** START DATA FOR PROCESSING **

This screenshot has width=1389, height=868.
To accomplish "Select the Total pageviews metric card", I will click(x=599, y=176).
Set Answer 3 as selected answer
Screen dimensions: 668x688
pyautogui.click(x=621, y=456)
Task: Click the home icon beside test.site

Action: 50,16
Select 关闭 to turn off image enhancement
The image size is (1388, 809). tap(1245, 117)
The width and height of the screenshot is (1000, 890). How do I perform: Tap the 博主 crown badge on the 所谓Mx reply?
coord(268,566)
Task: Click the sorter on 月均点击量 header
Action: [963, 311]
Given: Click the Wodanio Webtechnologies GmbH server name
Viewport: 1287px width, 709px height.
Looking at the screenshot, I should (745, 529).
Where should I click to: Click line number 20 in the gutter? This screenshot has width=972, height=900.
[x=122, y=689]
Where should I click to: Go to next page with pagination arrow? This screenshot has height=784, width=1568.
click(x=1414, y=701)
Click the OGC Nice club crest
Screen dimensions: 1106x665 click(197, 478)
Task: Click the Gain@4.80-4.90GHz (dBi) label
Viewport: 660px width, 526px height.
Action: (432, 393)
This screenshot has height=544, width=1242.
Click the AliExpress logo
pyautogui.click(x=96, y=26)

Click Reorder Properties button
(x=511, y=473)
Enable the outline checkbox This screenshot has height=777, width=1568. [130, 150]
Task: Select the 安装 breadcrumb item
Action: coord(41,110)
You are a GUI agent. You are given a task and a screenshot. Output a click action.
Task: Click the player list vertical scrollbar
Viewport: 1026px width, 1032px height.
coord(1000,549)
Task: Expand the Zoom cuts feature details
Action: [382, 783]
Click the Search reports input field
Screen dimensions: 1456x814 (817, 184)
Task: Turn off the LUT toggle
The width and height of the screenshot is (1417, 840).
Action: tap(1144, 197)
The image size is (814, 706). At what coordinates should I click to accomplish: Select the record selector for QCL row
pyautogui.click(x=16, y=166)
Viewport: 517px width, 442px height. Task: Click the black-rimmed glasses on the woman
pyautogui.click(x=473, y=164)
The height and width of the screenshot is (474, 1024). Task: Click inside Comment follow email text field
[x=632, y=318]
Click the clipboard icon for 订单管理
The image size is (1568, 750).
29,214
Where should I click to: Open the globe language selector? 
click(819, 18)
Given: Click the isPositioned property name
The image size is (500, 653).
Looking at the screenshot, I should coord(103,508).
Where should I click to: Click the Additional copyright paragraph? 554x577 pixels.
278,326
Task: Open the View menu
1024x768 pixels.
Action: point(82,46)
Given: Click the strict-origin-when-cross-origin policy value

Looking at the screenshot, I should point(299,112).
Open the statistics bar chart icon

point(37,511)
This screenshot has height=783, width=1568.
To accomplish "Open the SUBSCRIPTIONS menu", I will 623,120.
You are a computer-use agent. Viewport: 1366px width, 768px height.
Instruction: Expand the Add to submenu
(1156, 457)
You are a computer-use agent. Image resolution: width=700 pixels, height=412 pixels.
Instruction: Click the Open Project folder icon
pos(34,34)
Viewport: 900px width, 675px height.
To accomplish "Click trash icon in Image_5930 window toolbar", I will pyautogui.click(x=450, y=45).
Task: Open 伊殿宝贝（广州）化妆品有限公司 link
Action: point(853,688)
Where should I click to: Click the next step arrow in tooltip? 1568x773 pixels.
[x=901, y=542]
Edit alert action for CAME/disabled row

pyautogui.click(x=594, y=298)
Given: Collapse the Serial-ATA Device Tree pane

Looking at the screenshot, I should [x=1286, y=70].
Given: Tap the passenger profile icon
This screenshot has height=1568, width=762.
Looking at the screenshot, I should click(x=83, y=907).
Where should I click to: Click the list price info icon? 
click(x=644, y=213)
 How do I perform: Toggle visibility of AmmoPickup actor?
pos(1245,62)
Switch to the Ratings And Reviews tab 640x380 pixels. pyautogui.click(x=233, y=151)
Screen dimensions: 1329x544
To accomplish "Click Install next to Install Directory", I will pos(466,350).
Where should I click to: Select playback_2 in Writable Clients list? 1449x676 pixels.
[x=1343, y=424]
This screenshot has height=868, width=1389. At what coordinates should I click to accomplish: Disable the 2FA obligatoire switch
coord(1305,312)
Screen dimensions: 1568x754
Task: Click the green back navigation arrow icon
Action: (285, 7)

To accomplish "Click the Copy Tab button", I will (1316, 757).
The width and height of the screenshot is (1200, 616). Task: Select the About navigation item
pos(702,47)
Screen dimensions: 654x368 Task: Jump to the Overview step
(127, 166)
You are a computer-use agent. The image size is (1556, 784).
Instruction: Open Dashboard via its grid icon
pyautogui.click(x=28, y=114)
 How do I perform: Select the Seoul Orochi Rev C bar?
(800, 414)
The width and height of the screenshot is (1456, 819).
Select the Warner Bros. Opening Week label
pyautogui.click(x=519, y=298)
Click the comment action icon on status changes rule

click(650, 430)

** END DATA FOR PROCESSING **

> [AIM]:
Please replace "AliExpress logo" with "AliExpress icon" throughout the lines above, keeping everything else the same.

> [ANSWER TO THE EXERCISE]:
This screenshot has width=1389, height=868.
To accomplish "Select the Total pageviews metric card", I will click(x=599, y=176).
Set Answer 3 as selected answer
Screen dimensions: 668x688
pyautogui.click(x=621, y=456)
Task: Click the home icon beside test.site

Action: 50,16
Select 关闭 to turn off image enhancement
The image size is (1388, 809). tap(1245, 117)
The width and height of the screenshot is (1000, 890). How do I perform: Tap the 博主 crown badge on the 所谓Mx reply?
coord(268,566)
Task: Click the sorter on 月均点击量 header
Action: [963, 311]
Given: Click the Wodanio Webtechnologies GmbH server name
Viewport: 1287px width, 709px height.
Looking at the screenshot, I should (745, 529).
Where should I click to: Click line number 20 in the gutter? This screenshot has width=972, height=900.
[x=122, y=689]
Where should I click to: Go to next page with pagination arrow? This screenshot has height=784, width=1568.
click(x=1414, y=701)
Click the OGC Nice club crest
Screen dimensions: 1106x665 click(197, 478)
Task: Click the Gain@4.80-4.90GHz (dBi) label
Viewport: 660px width, 526px height.
Action: (432, 393)
This screenshot has height=544, width=1242.
Click the AliExpress icon
pyautogui.click(x=96, y=26)

Click Reorder Properties button
(x=511, y=473)
Enable the outline checkbox This screenshot has height=777, width=1568. [130, 150]
Task: Select the 安装 breadcrumb item
Action: coord(41,110)
You are a GUI agent. You are given a task and a screenshot. Output a click action.
Task: Click the player list vertical scrollbar
Viewport: 1026px width, 1032px height.
coord(1000,549)
Task: Expand the Zoom cuts feature details
Action: [382, 783]
Click the Search reports input field
Screen dimensions: 1456x814 (817, 184)
Task: Turn off the LUT toggle
The width and height of the screenshot is (1417, 840).
Action: tap(1144, 197)
The image size is (814, 706). At what coordinates should I click to accomplish: Select the record selector for QCL row
pyautogui.click(x=16, y=166)
Viewport: 517px width, 442px height. Task: Click the black-rimmed glasses on the woman
pyautogui.click(x=473, y=164)
The height and width of the screenshot is (474, 1024). Task: Click inside Comment follow email text field
[x=632, y=318]
Click the clipboard icon for 订单管理
The image size is (1568, 750).
29,214
Where should I click to: Open the globe language selector? 
click(819, 18)
Given: Click the isPositioned property name
The image size is (500, 653).
Looking at the screenshot, I should coord(103,508).
Where should I click to: Click the Additional copyright paragraph? 554x577 pixels.
278,326
Task: Open the View menu
1024x768 pixels.
Action: point(82,46)
Given: Click the strict-origin-when-cross-origin policy value

Looking at the screenshot, I should point(299,112).
Open the statistics bar chart icon

point(37,511)
This screenshot has height=783, width=1568.
To accomplish "Open the SUBSCRIPTIONS menu", I will 623,120.
You are a computer-use agent. Viewport: 1366px width, 768px height.
Instruction: Expand the Add to submenu
(1156, 457)
You are a computer-use agent. Image resolution: width=700 pixels, height=412 pixels.
Instruction: Click the Open Project folder icon
pos(34,34)
Viewport: 900px width, 675px height.
To accomplish "Click trash icon in Image_5930 window toolbar", I will pyautogui.click(x=450, y=45).
Task: Open 伊殿宝贝（广州）化妆品有限公司 link
Action: point(853,688)
Where should I click to: Click the next step arrow in tooltip? 1568x773 pixels.
[x=901, y=542]
Edit alert action for CAME/disabled row

pyautogui.click(x=594, y=298)
Given: Collapse the Serial-ATA Device Tree pane

Looking at the screenshot, I should [x=1286, y=70].
Given: Tap the passenger profile icon
This screenshot has height=1568, width=762.
Looking at the screenshot, I should click(x=83, y=907).
Where should I click to: Click the list price info icon? 
click(x=644, y=213)
 How do I perform: Toggle visibility of AmmoPickup actor?
pos(1245,62)
Switch to the Ratings And Reviews tab 640x380 pixels. pyautogui.click(x=233, y=151)
Screen dimensions: 1329x544
To accomplish "Click Install next to Install Directory", I will pos(466,350).
Where should I click to: Select playback_2 in Writable Clients list? 1449x676 pixels.
[x=1343, y=424]
This screenshot has height=868, width=1389. At what coordinates should I click to accomplish: Disable the 2FA obligatoire switch
coord(1305,312)
Screen dimensions: 1568x754
Task: Click the green back navigation arrow icon
Action: (285, 7)

To accomplish "Click the Copy Tab button", I will (1316, 757).
The width and height of the screenshot is (1200, 616). Task: Select the About navigation item
pos(702,47)
Screen dimensions: 654x368 Task: Jump to the Overview step
(127, 166)
You are a computer-use agent. The image size is (1556, 784).
Instruction: Open Dashboard via its grid icon
pyautogui.click(x=28, y=114)
 How do I perform: Select the Seoul Orochi Rev C bar?
(800, 414)
The width and height of the screenshot is (1456, 819).
Select the Warner Bros. Opening Week label
pyautogui.click(x=519, y=298)
Click the comment action icon on status changes rule

click(650, 430)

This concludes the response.